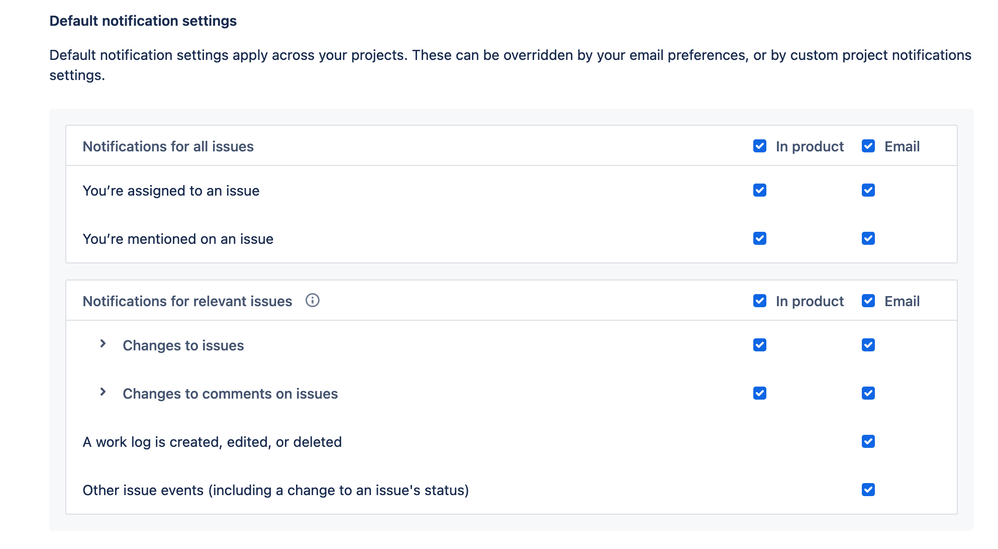This screenshot has height=549, width=998.
Task: Toggle Email for relevant issues header
Action: pos(868,301)
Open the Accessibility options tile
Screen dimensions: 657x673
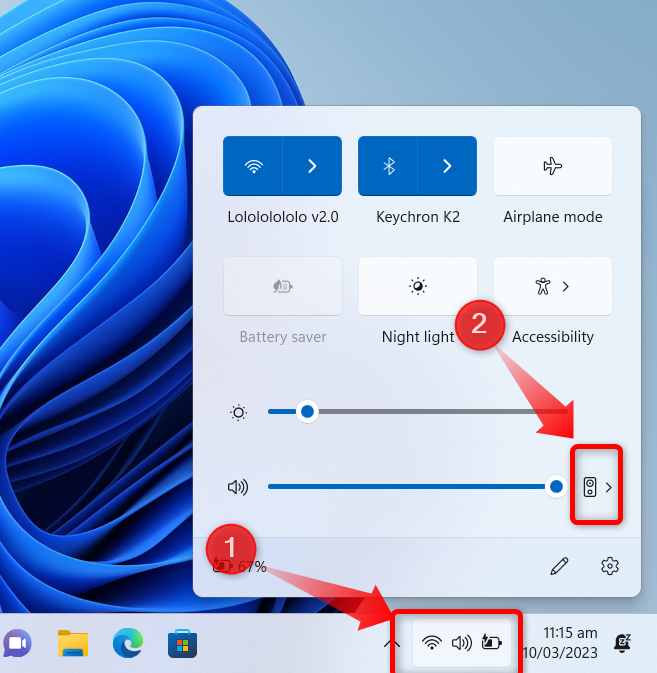pos(553,286)
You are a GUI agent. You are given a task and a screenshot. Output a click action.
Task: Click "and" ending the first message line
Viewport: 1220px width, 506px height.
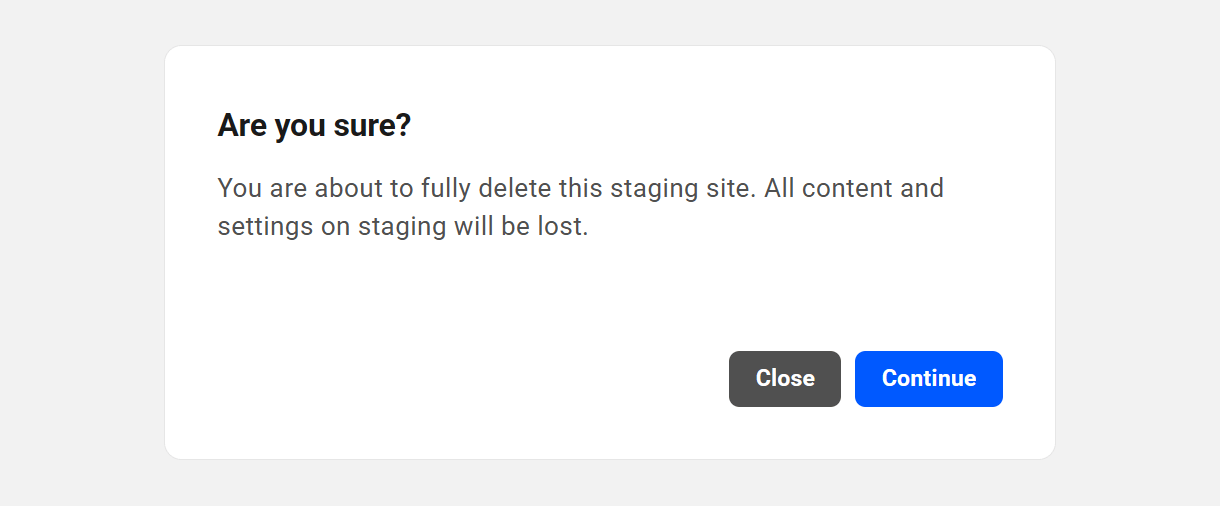[922, 188]
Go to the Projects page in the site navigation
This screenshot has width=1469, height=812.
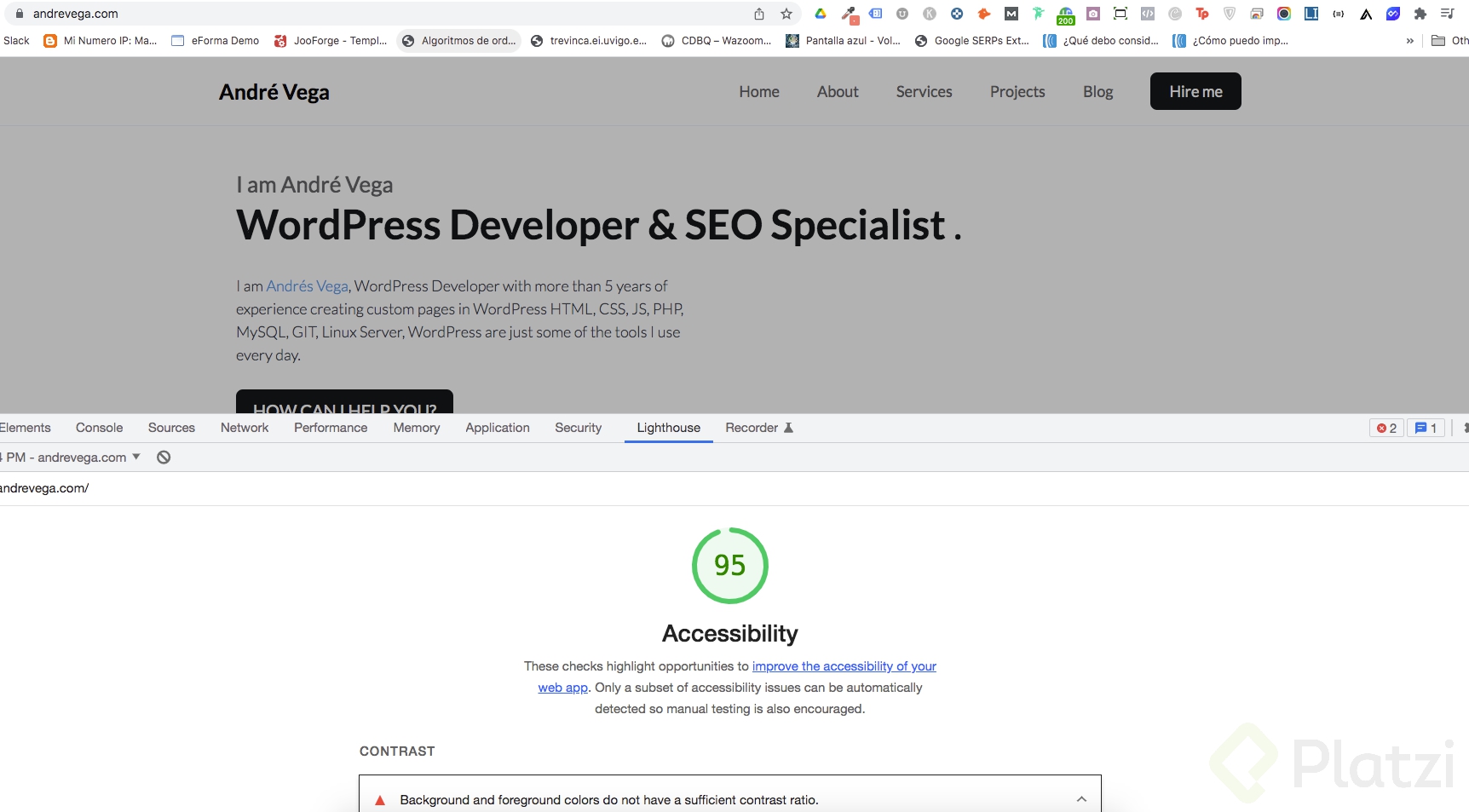[x=1017, y=92]
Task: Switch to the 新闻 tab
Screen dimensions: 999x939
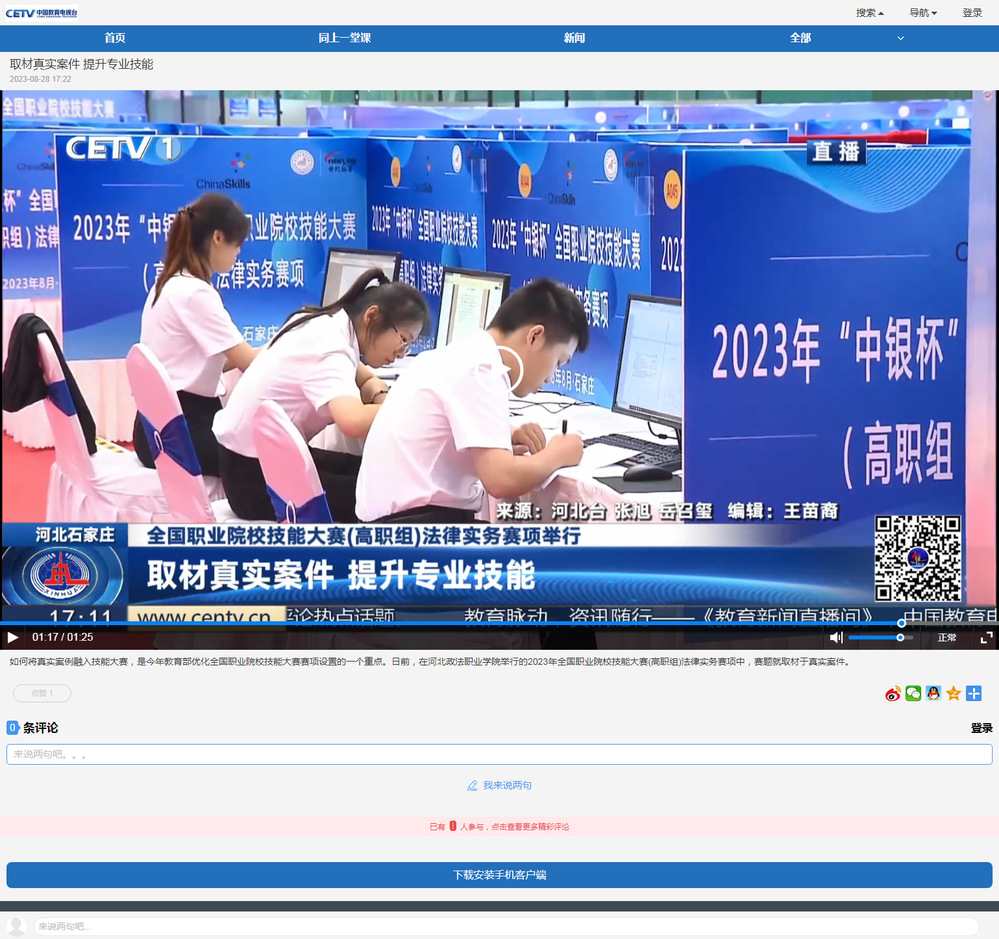Action: (574, 38)
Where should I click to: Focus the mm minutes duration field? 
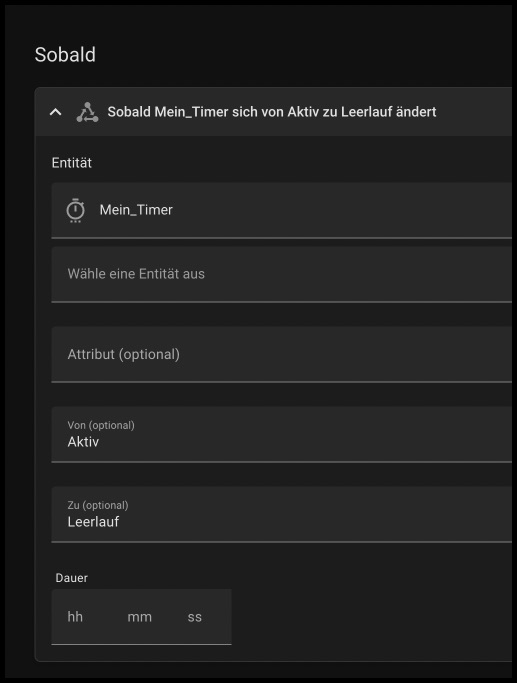point(139,617)
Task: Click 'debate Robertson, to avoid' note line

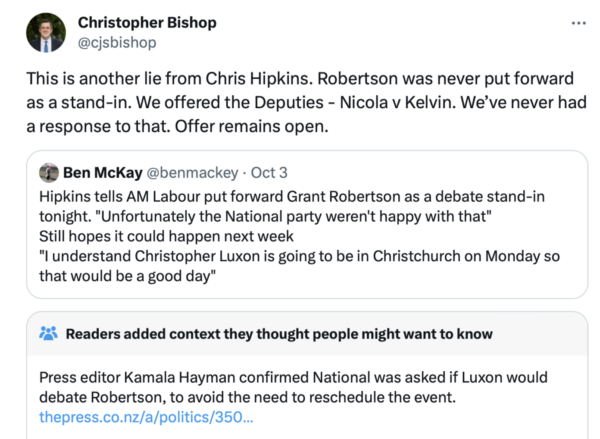Action: tap(150, 397)
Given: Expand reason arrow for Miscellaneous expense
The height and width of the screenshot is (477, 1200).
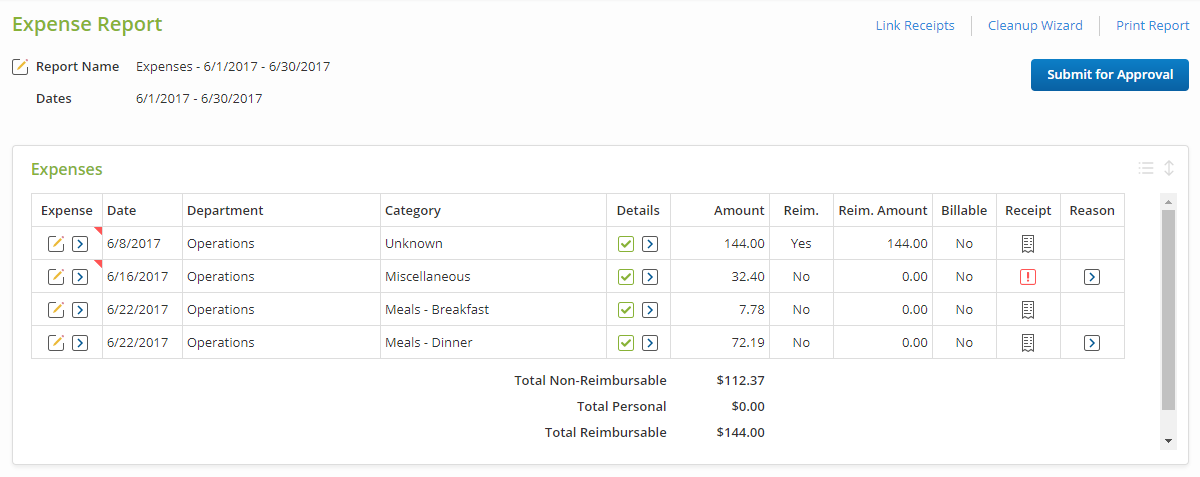Looking at the screenshot, I should 1092,277.
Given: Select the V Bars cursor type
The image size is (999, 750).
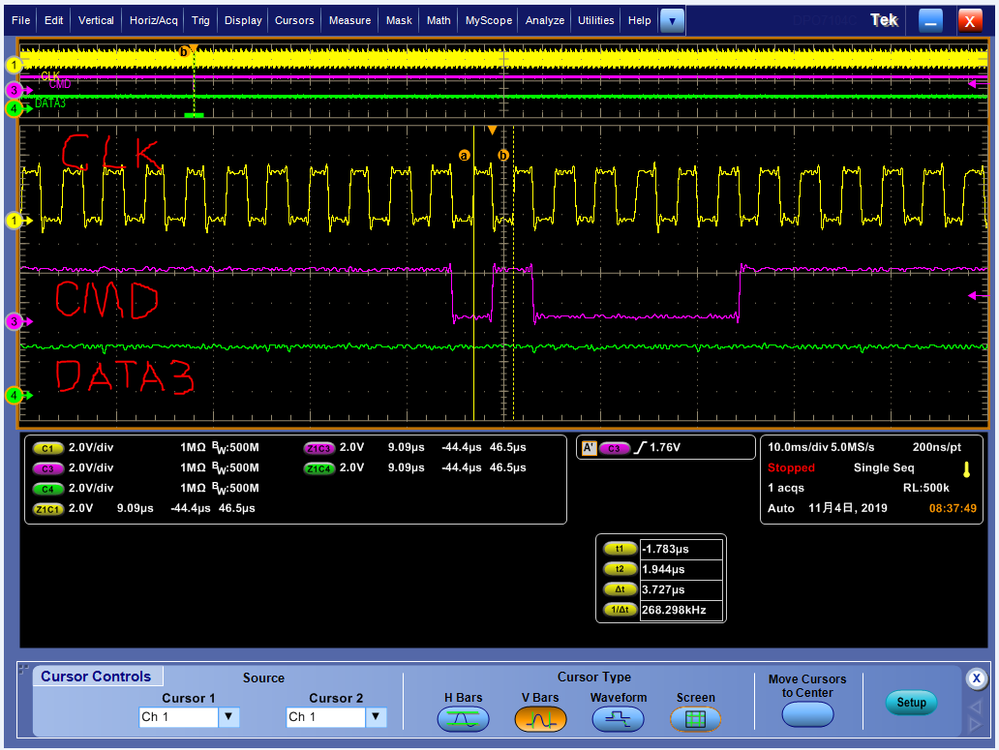Looking at the screenshot, I should pyautogui.click(x=540, y=718).
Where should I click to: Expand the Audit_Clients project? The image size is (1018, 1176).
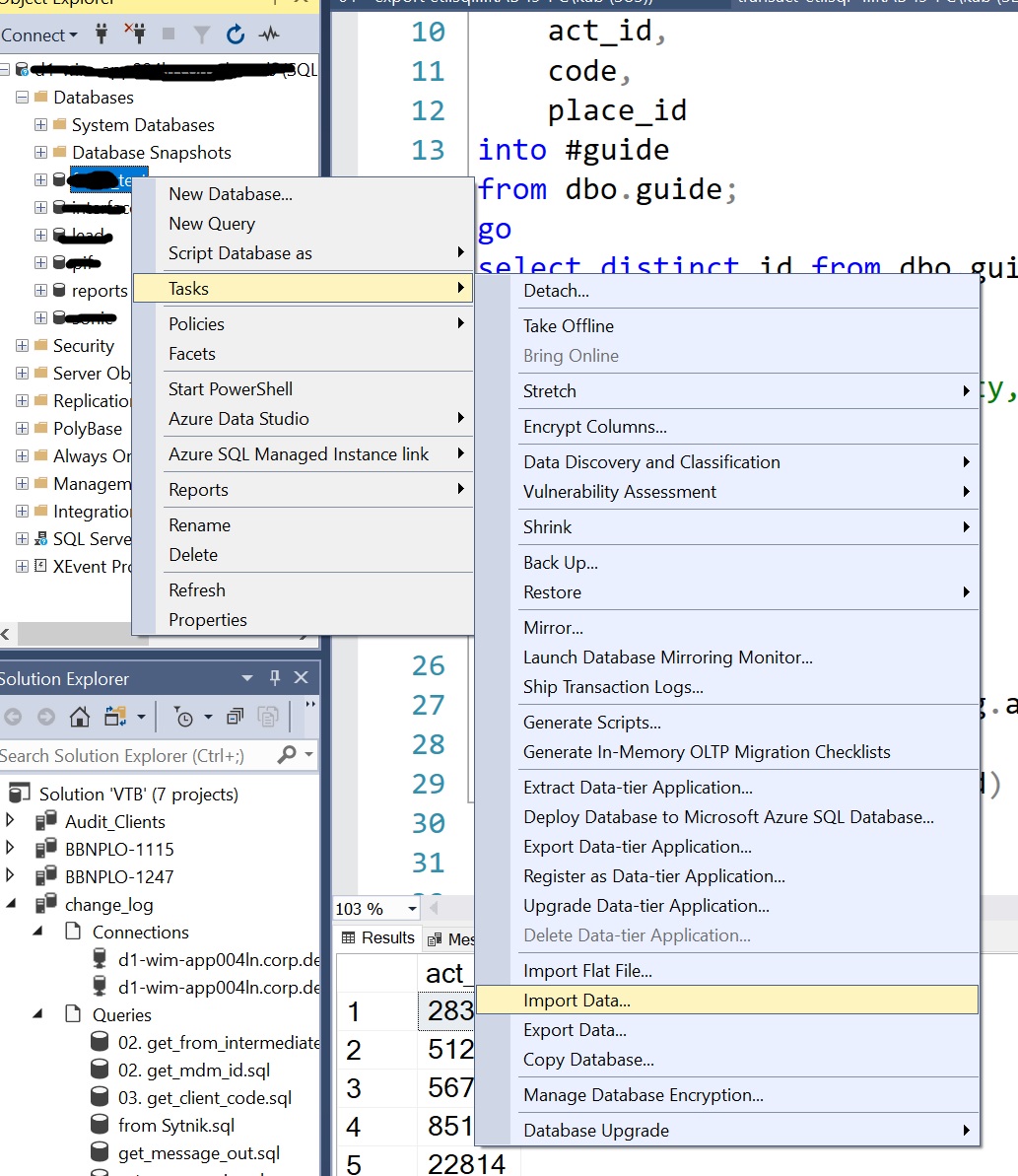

## [BRIEF]
Write out exactly the lines from the line holding "Go to the Projects" through the last line of the records above, inclusive, and nothing more. Leave out the pictures.

## [RESPONSE TO THE TASK]
Go to the Projects page in the site navigation
This screenshot has width=1469, height=812.
[x=1017, y=92]
Task: Switch to the 新闻 tab
Screen dimensions: 999x939
Action: (574, 38)
Where should I click to: Focus the mm minutes duration field? 
point(139,617)
Task: Click 'debate Robertson, to avoid' note line

Action: tap(150, 397)
Given: Expand reason arrow for Miscellaneous expense
The height and width of the screenshot is (477, 1200).
Looking at the screenshot, I should 1092,277.
Given: Select the V Bars cursor type
The image size is (999, 750).
Looking at the screenshot, I should pyautogui.click(x=540, y=718).
Where should I click to: Expand the Audit_Clients project? The image size is (1018, 1176).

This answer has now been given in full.